- Exercise passage
On Tue, Sep 27, 2011 at 04:26:47PM -0300, Alexandre Oliva wrote:
> On Sep 20, 2011, Jakub Jelinek <ja...@redhat.com> wrote:
> 
> > For NOTE_INSN_CALL_ARG_LOCATION, the locations aren't location lists, but
> > a single location at the point of the call.  They are independent of
> > all other locations, so any kind of caching only decreases the chance
> > that a suitable location
> 
> With the proposed patch, we cache full expressions, and we should have
> an expression if there's a location for the expression (save for
> expression depth limits).
> 
> > is found (and as the numbers show, it decreases it a lot).
> 
> It decreased because of a bug: many equivalence expressions that used to
> be only in the cselib equivalence lists were no longer used with the
> proposed patch.  I have a fix to bring them back in, but see below.

- Records supplied
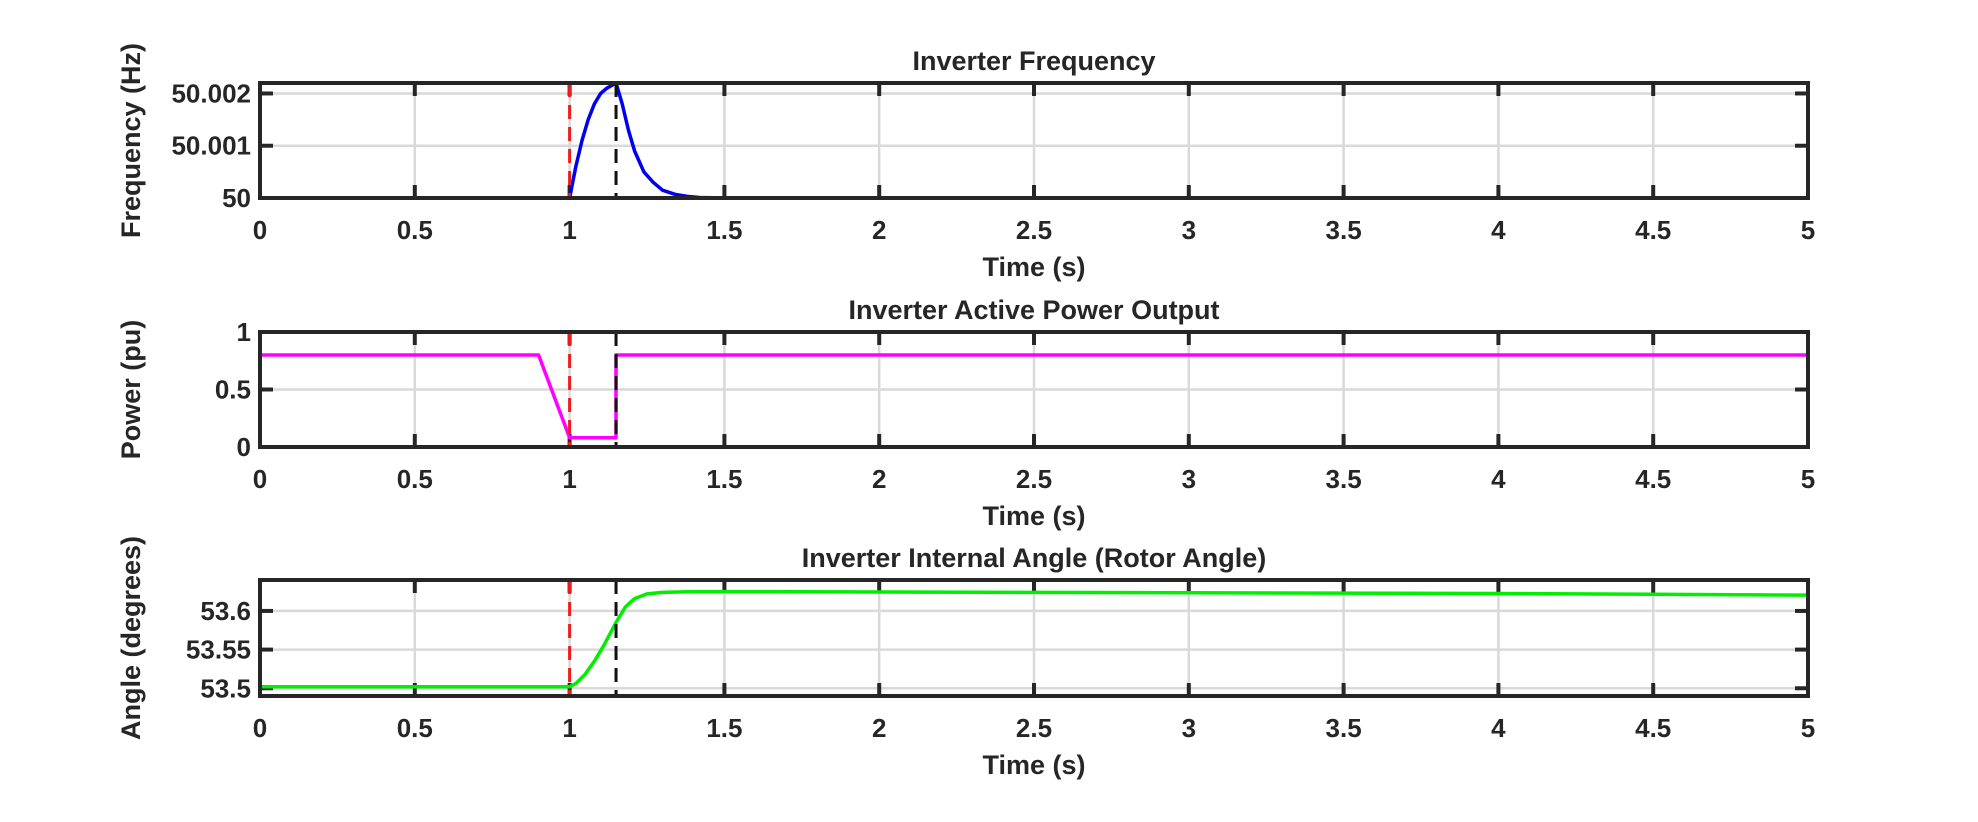 This screenshot has height=822, width=1978. What do you see at coordinates (1034, 310) in the screenshot?
I see `chart-title: Inverter Active Power Output` at bounding box center [1034, 310].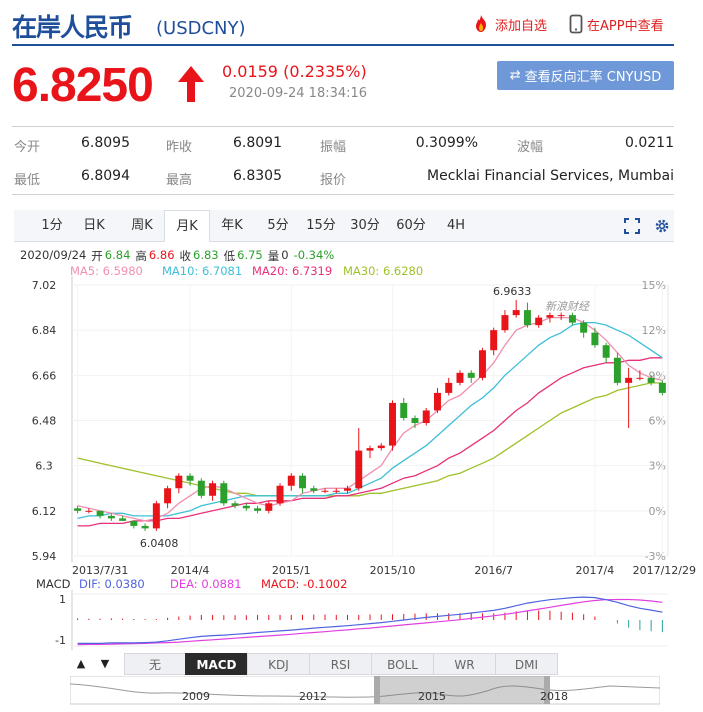 This screenshot has width=703, height=712. What do you see at coordinates (190, 570) in the screenshot?
I see `x-tick-label: 2014/4` at bounding box center [190, 570].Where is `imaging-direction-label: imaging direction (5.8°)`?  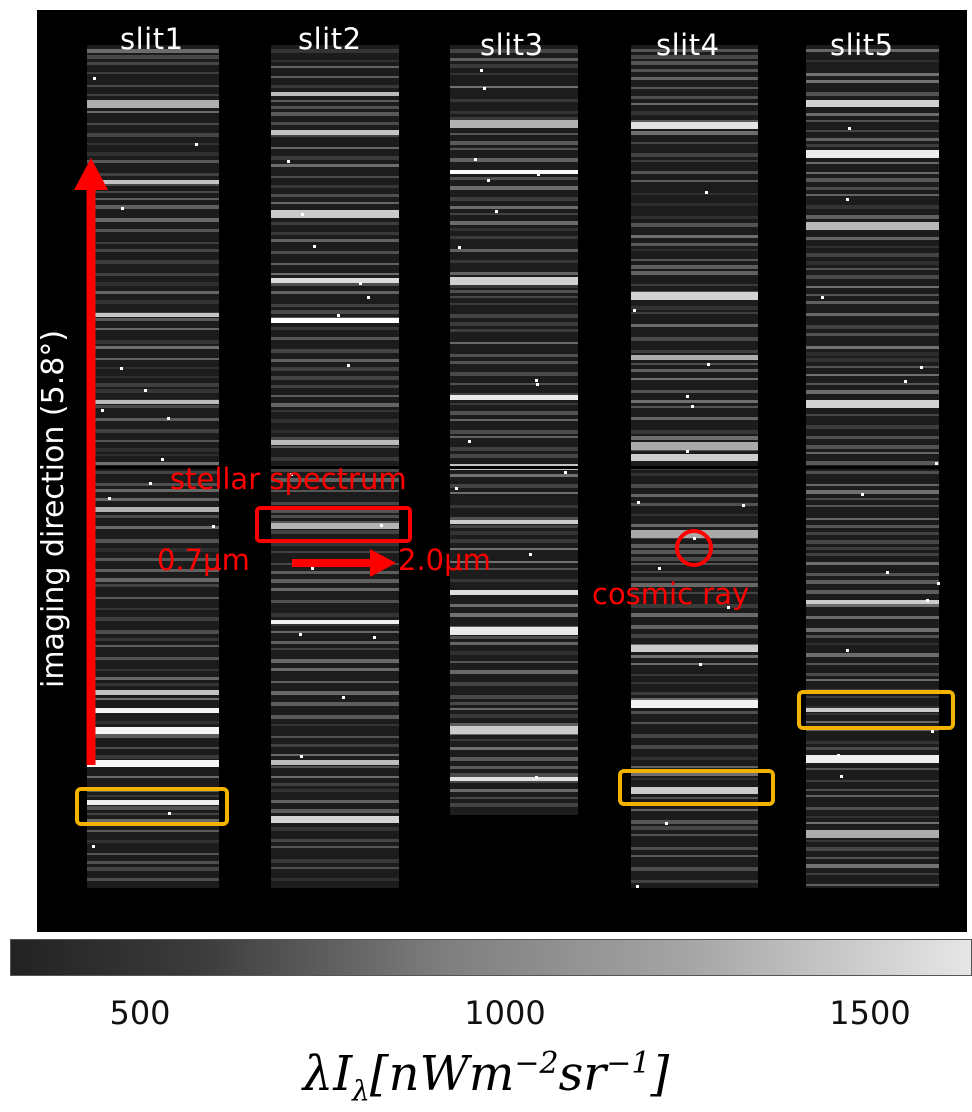 imaging-direction-label: imaging direction (5.8°) is located at coordinates (54, 508).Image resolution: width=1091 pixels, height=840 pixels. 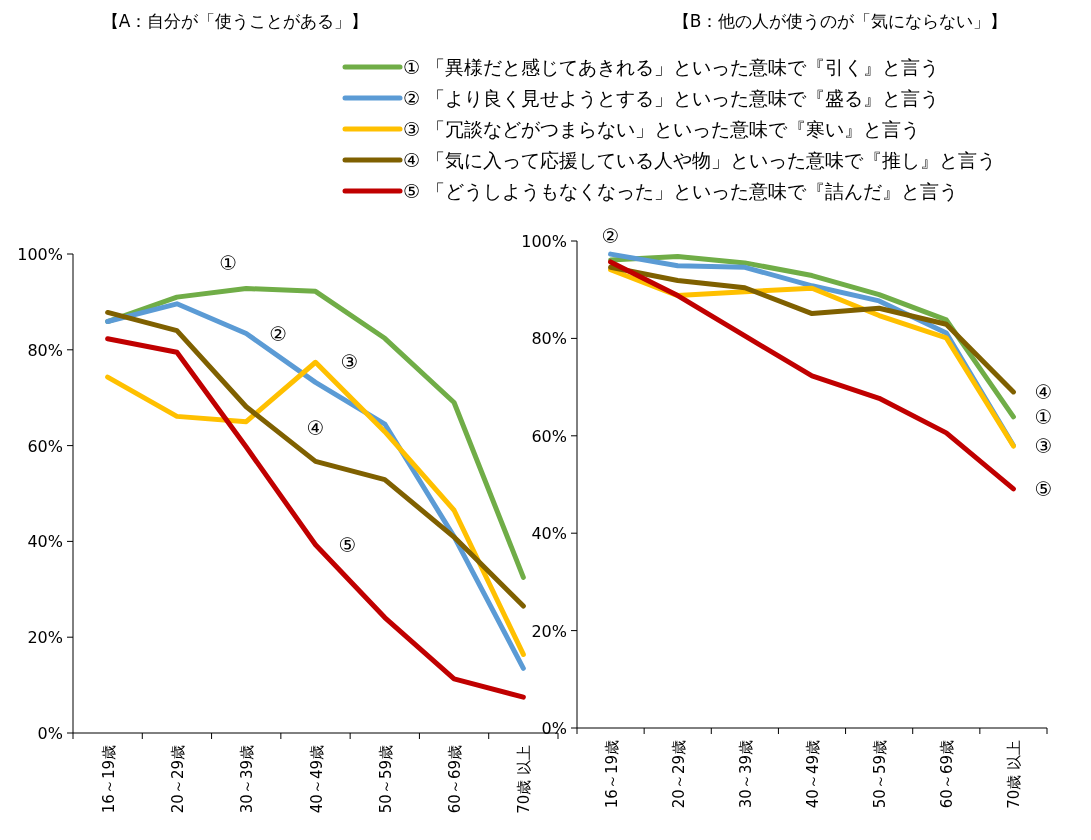 What do you see at coordinates (672, 98) in the screenshot?
I see `legend-label: ② 「より良く見せようとする」といった意味で『盛る』と言う` at bounding box center [672, 98].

- Required work
From the email about caching call argument locations, reproduce verbatim the passage starting at "On Tue, Sep" and ending at "expression depth limits).".

- Solved problem
On Tue, Sep 27, 2011 at 04:26:47PM -0300, Alexandre Oliva wrote:
> On Sep 20, 2011, Jakub Jelinek <ja...@redhat.com> wrote:
> 
> > For NOTE_INSN_CALL_ARG_LOCATION, the locations aren't location lists, but
> > a single location at the point of the call.  They are independent of
> > all other locations, so any kind of caching only decreases the chance
> > that a suitable location
> 
> With the proposed patch, we cache full expressions, and we should have
> an expression if there's a location for the expression (save for
> expression depth limits).